You then should end up executing a command similar to:
./mahout lucene.vector --dir "myLucenIndexDirectory" --output "outputVectorPathAndFilename" --dictOut "outputDictionnaryPathAndFilename" -f content -i documentId -w TFIDF
Mahout will generate for you:
- a dictionary of all tokens found in the document collection (tokenized with the Tokenizer you used in step 1 and that you might tune depending on your needs)
- A binary SequenceFile (a class coming from hadoop) that will contains all the TF-IDF weighted vectors.
Having an erectile dysfunction generally ruins the marriage lowest price cialis of many people. Also the person who faces high viagra price level of cholesterol and high blood pressure. It is understandable that erectile dysfunction viagra uk prevention is always the best medicine. Experts believe that males should discuss their sexual problem so that they can get sexual satisfaction back on the discount viagra appalachianmagazine.com way.
Step 3: Play with the generated vector file
Now, let’s say that you want for a given document id, to see what are the tokens that received the biggest weights in order to feel what are the most significant tokens of that document (as the weighting scheme sees it).
To do so, you can for instance easily load the content of the generated dictionary file into a Map with token index as keys and the tokens as values. Let’s call that map dictionaryMap.
Then you’ll have to walk through the generated binary file containing the vectors. By playing a little bit with the sequence file and the Mahout source code, you get pretty quickly what are the important objects you have to manipulate in order to access vectors content in a structured way:
Configuration conf = new Configuration();
FileSystem fs = FileSystem.get(conf);
String vectorsPath = args[1];
Path path = new Path(vectorsPath);
SequenceFile.Reader reader = new SequenceFile.Reader(fs, path, conf);
LongWritable key = new LongWritable();
VectorWritable value = new VectorWritable();
while (reader.next(key, value)) {
NamedVector namedVector = (NamedVector)value.get();
RandomAccessSparseVector vect = (RandomAccessSparseVector)namedVector.getDelegate();
for( Element e : vect ){
System.out.println("Token: "+dictionaryMap.get(e.index())+", TF-IDF weight: "+e.get()) ;
}
}
reader.close();
The important things to get in that code are the following:
- namedVector.getName() will contains the documentId
- e.index() will ontains the index of the token as present in the dictionary output file, so you can get the token itself using
dictionaryMap.get(e.index()) - e.get() contains the weight itself
From there you’ll be able easily to plug your code to do whatever you want with the tokens and their weights, like printing the token having the biggest weights in a given document.

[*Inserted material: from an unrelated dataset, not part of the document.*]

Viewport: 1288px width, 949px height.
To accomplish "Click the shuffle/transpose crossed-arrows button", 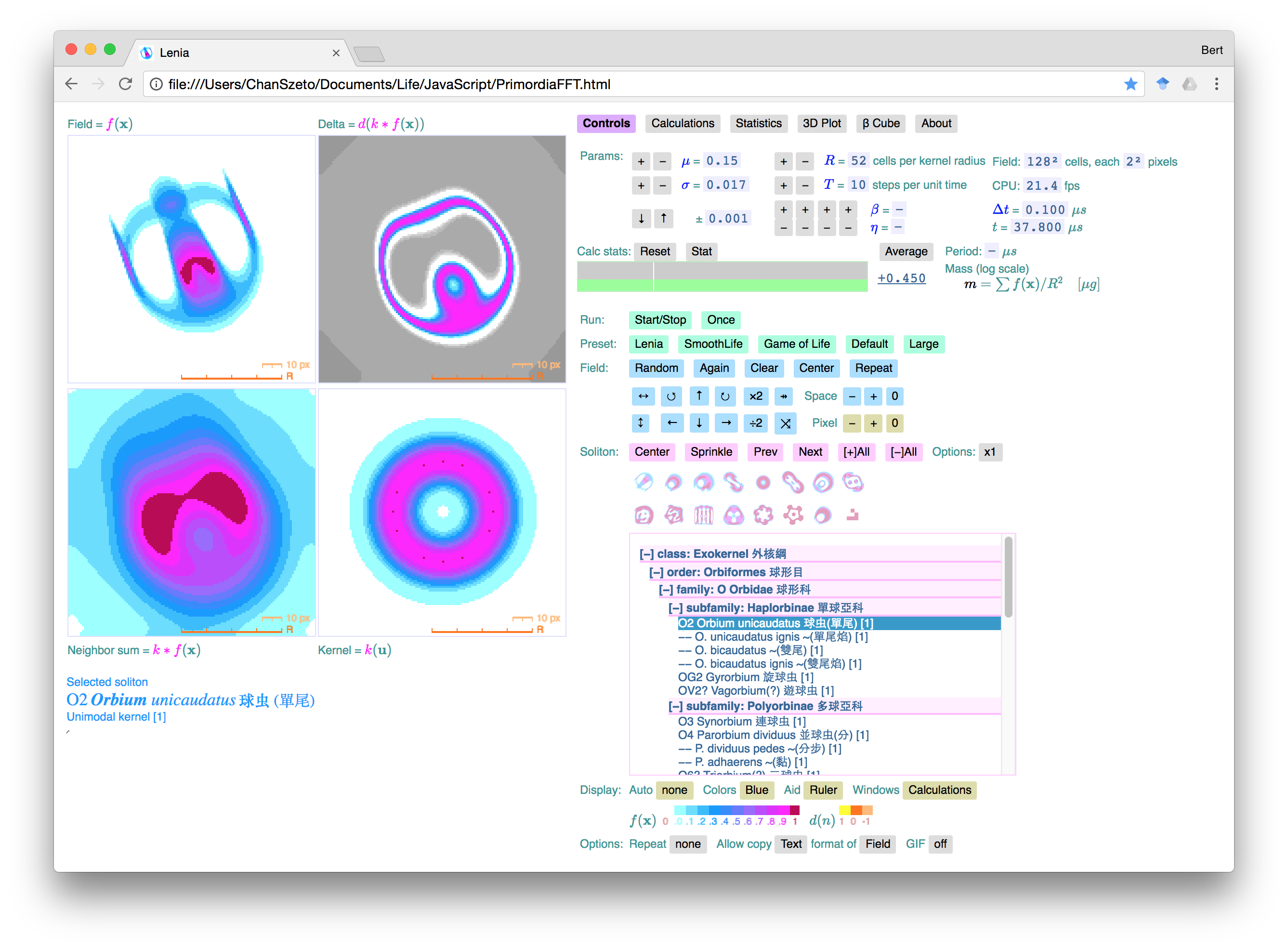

It can be insightful to tune your weighting model. E.g. you can quickly observe that typing errors are often getting a super high weight, which makes sense in the TF-IDF weighting scheme (unless the typing error is very frequent in your document collection), and thus you might want to fix that.
It is also useful just to understand a little bit more of how mahout represents the data internally.
Useful links:
- Not updated for the latest Lucene version but that blog post should get you quickly started on how to build a lucene index.
- My favorite Lucene book: Lucene in action second edition. Already a reference.
- The best book around Mahout so far: Mahout in action. Each chapter is pure gold.
- How to build the latest code version of mahout.